In this project, there wasn’t a lot of wiggle room for innovation or ideation.  We had clear cut requirements and workflows from product management — this is how the app needed to work: The app is first installed onto a Splunk deployment, and then scans all the other apps on the deployment for scripts that will prevent Enterprise 8.0 from working properly.  The scan looks for 8 specific code problems as it runs through the deployment.  Once the scan is complete, the app displays a list of results which include scripts that have issues, which problem it corresponds to, and a description of suggested action.

Since we were on a time crunch, the initial design process happened really quickly. The product manager and I rapidly whiteboarded workflow logic and basic UI structure based on initial product requirements, and I translated them into early low fidelity wireframes.

Sketches to wireframes.png

Our primary goal was to display the numerous scan results in a digestible way, which forced us to deeply understand users’ workflows and what information they would leverage to make decisions about how to update their deployments.  We could choose to sort and display information in a few ways: by script check, by app, by severity of issue, or manually, but without the opportunity to conduct research first, we had to make some best guesses.

As I further refined the wireframes, I began adding fidelity so that participants in our user research sessions could understand the full extent of detail and information this app was going to provide them.

High fidelity.png

Validation/User Research

Once a more high fidelity prototype was created, our engineering team was able to build a beta.  We asked 4 customers to use the beta and provide us feedback through semi-structured validation interviews, led by myself and the product manager.

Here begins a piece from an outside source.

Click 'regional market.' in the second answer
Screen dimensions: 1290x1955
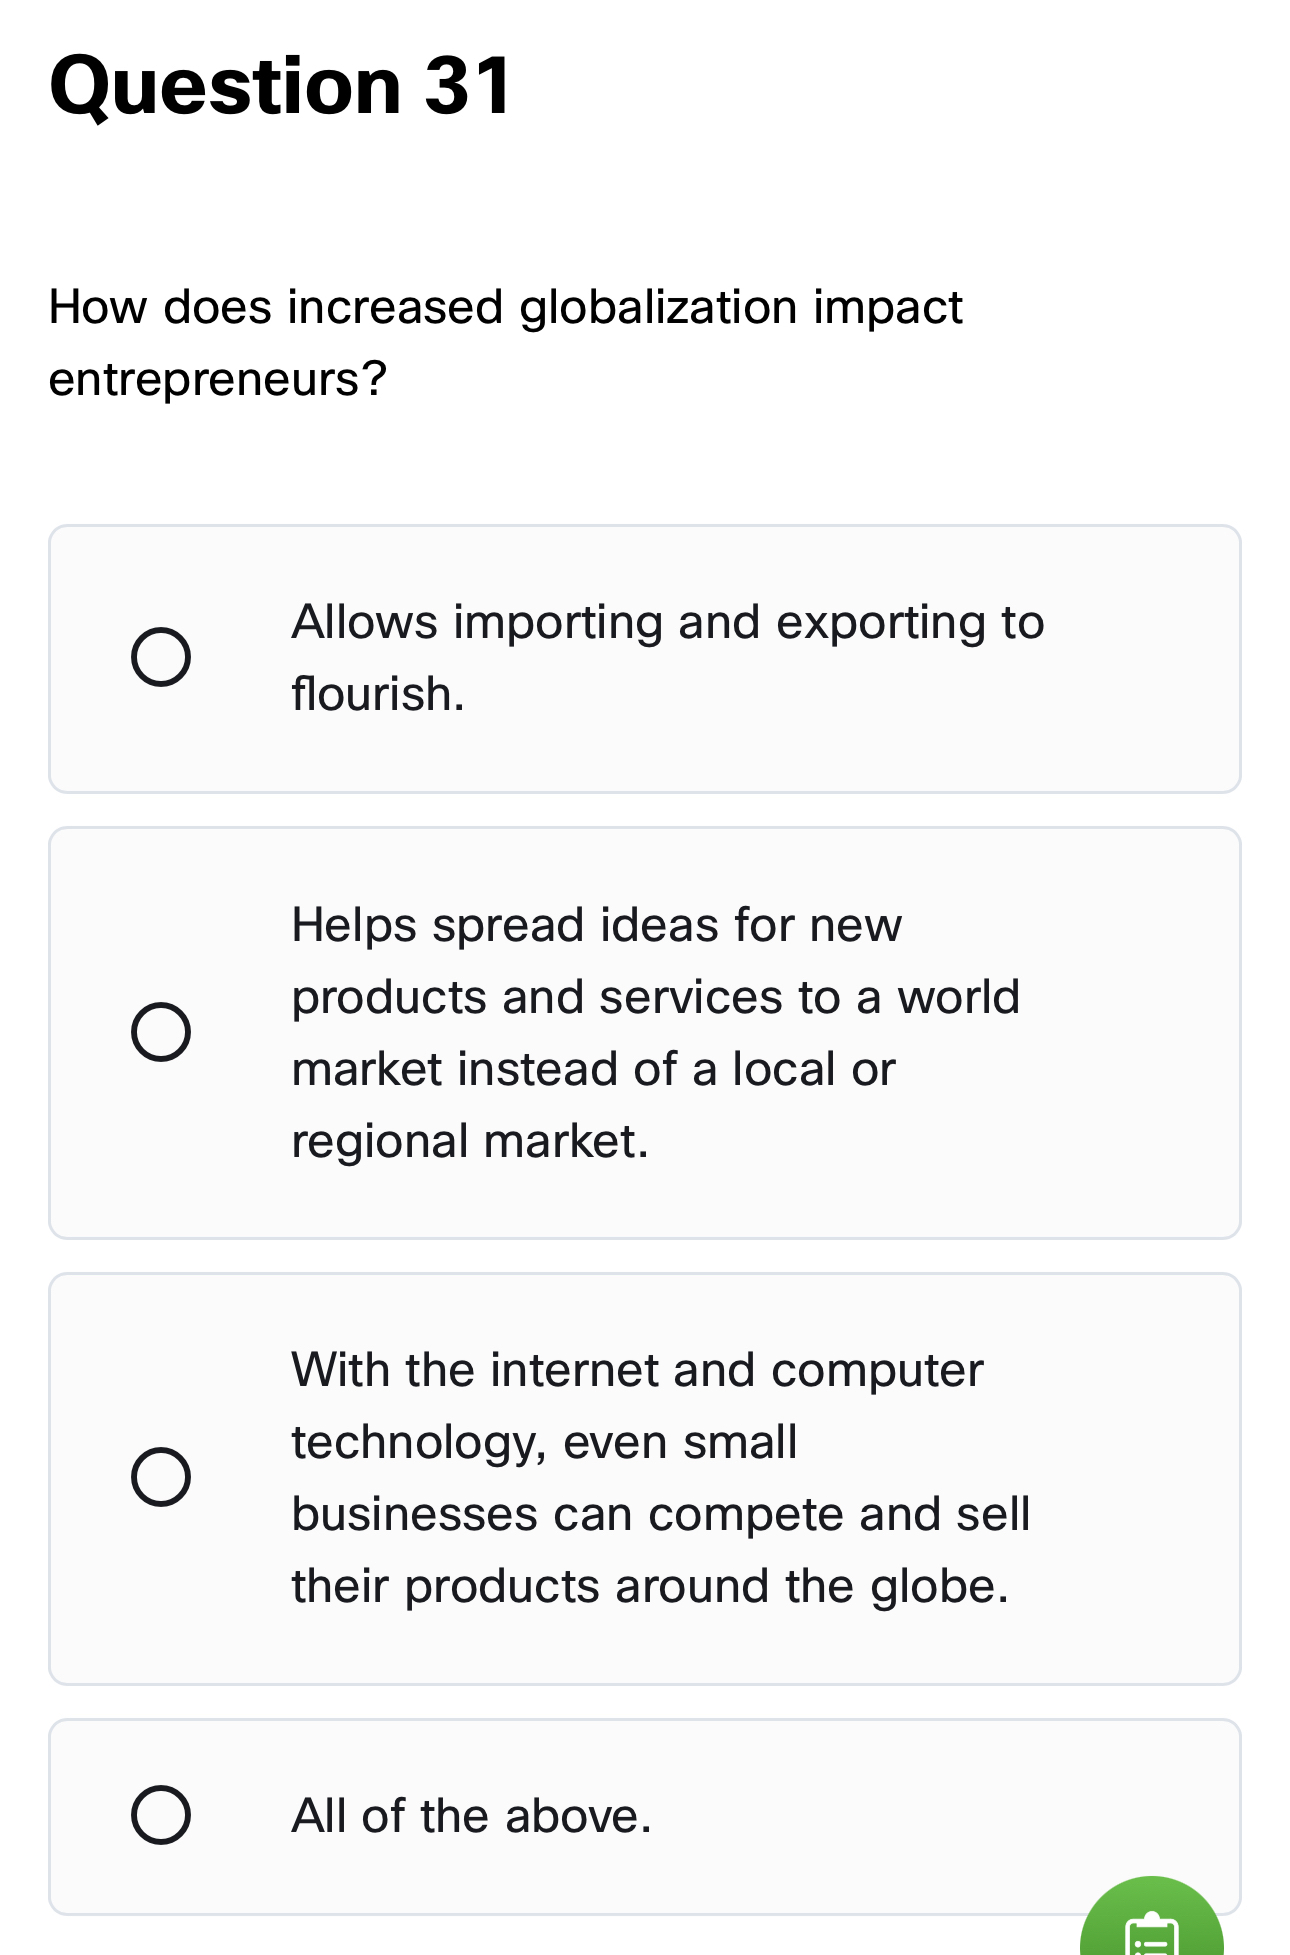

We hoped to understand whether the functionality was useful to users, what their upgrade workflow looks like, and most importantly, whether the results were comprehendible and actionable.  Our feedback was fairly minor, and I was able to integrate improvements into our prototype pretty quickly.

Development

I worked directly with the front-end engineering team to ensure quality of design implementation.  The process was quick and direct, and consisted mainly of back-and-forth conversations, allowing me to provide feedback on their builds, and also allowing them to clarify intended functionality when needed.

Iteration

As this app hit the market, and as the need for Python upgrades grew stronger, we began to field requests for additional features.  With these opportunities, I had an opportunity to slightly refactor the original design, while continuously ensuring scalability of the app so that its scope could continue to expand.

The first experience improvement we made was allowing users to select a subset of apps to scan, rather than forcing them to scan every app in their deployment.  

The second experience improvement we integrated was the ability to schedule scans on a regular cadence, and also some reorganization to the way results are displayed.

Collect Feedback

At our annual user conference, we were able to speak with users who were particularly interested in the Python 3 migration, which gave us an opportunity to promote our app and answer any questions our customers had, but also encourage them to use our app and provide feedback via a survey.

Conclusion

The final product can be downloaded from Splunkbase today. It currently has 2369 installs and 6189 downloads. The product has received praise from users who appreciate our straightforward messaging, organized information hierarchy, and data accuracy.

During my time on this project, I learned to separate visual design from user-centered design. You can come up with a clean-cut, visually appealing masterpiece of a design solution which looks gorgeous in Figma, but just because it’s striking doesn’t mean it provides the best experience possible for users. More than once I would come up with a flashy UI design that simply wasn’t realistic to implement. In these scenarios, it was important to take a step back, really think about what the user needs, and discard your own biases about how something should look. Having to balance these two design attributes taught me an important lesson on understanding what UX design really is: managing a user’s emotions toward the product while remaining practical, usable, and understandable.